Command injection in Roxy-WI versions prior to 8.2.6.4 enables authenticated attackers to execute arbitrary OS commands with sudo privileges on managed servers. The vulnerability stems from unsanitized input in the /config/<service>/find-in-config endpoint that breaks out of grep command context during remote SSH execution. A proof-of-concept exploit exists (CVSS E:P), and the CVSS 4.0 score of 7.4 reflects network-based attack with low complexity requiring only low-privilege authentication. Vendor-released patch 8.2.6.4 available via GitHub commit 02f147d.
SQL injection in Roxy-WI versions before 8.2.6.4 allows remote unauthenticated attackers to execute arbitrary SQL commands via the server_ip parameter in the haproxy_section_save function. The vulnerability stems from unsanitized URL path parameters being directly interpolated into SQL queries using Python string formatting. Proof-of-concept code exists (CVSS E:P), and the CVSS 4.0 score of 8.9 with network vector (AV:N), low complexity (AC:L), and no authentication (PR:N) indicates a critical, easily exploitable vulnerability. Vendor-released patch available in version 8.2.6.4.
Arbitrary file read in Roxy-WI versions before 8.2.6.4 allows unauthenticated remote attackers to access sensitive files on the server via path traversal in the oldconfig parameter of the haproxy_section_save interface. This CVSS:4.0 vector indicates zero attack complexity and no prerequisites, enabling trivial exploitation to exfiltrate configuration files, credentials, or private keys. GitHub Security Advisory confirms the vulnerability with proof-of-concept exploitation status (E:P), representing immediate risk for exposed Roxy-WI management interfaces.
Remote code execution in Roxy-WI versions before 8.2.6.4 allows unauthenticated attackers to write malicious code into scheduled tasks via path traversal in the haproxy_section_save interface. The vulnerability chains CWE-22 path traversal with cron job manipulation, enabling arbitrary command execution on servers managing HAProxy, Nginx, Apache, and Keepalived infrastructure. CVSS 8.9 with network attack vector and no privileges required indicates critical risk, though EPSS data and KEV status are unavailable to confirm active exploitation.

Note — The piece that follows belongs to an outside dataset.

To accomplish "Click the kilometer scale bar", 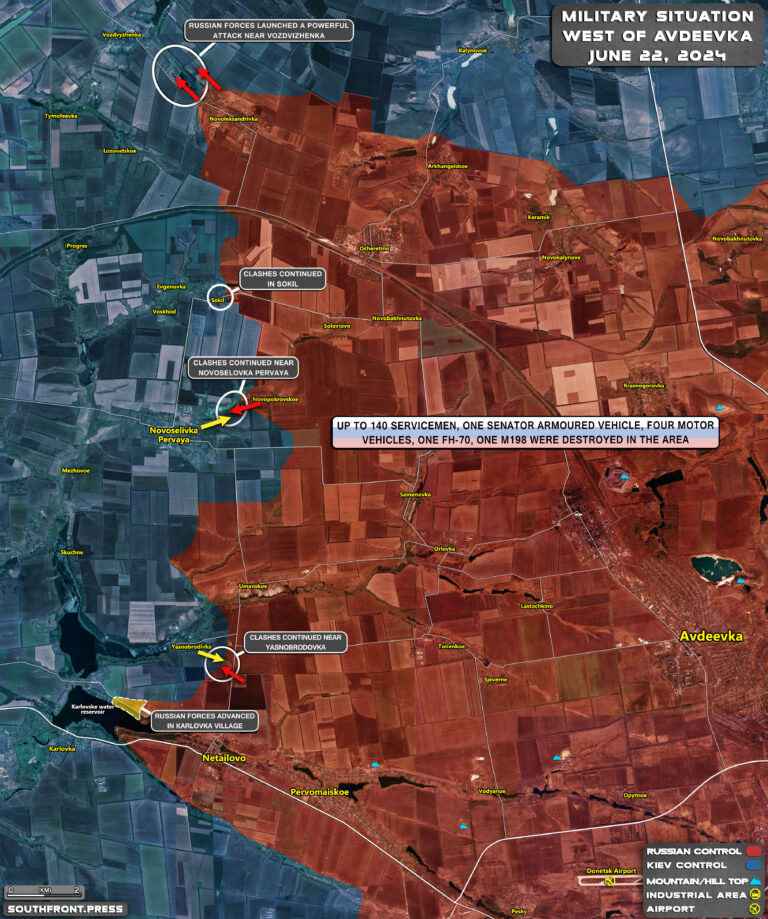I will click(x=43, y=889).
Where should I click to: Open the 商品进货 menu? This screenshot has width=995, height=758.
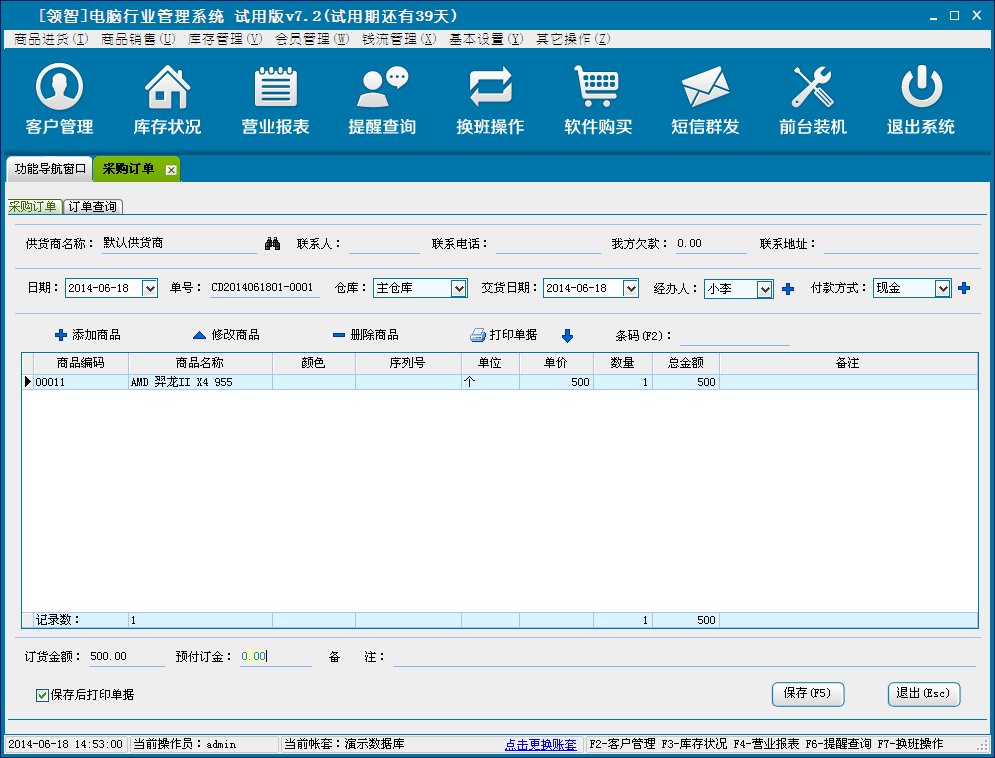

LDAP injection in Roxy-WI web management interface (all versions through 8.2.8.2) allows complete authentication bypass when LDAP authentication is enabled. Unauthenticated remote attackers can inject LDAP filter metacharacters into the username field to manipulate directory queries and access the application without valid credentials. Proof-of-concept code exists (CVSS:4.0 E:P). No vendor patch available at time of publication, affecting production deployments managing Haproxy, Nginx, Apache, and Keepalived infrastructure.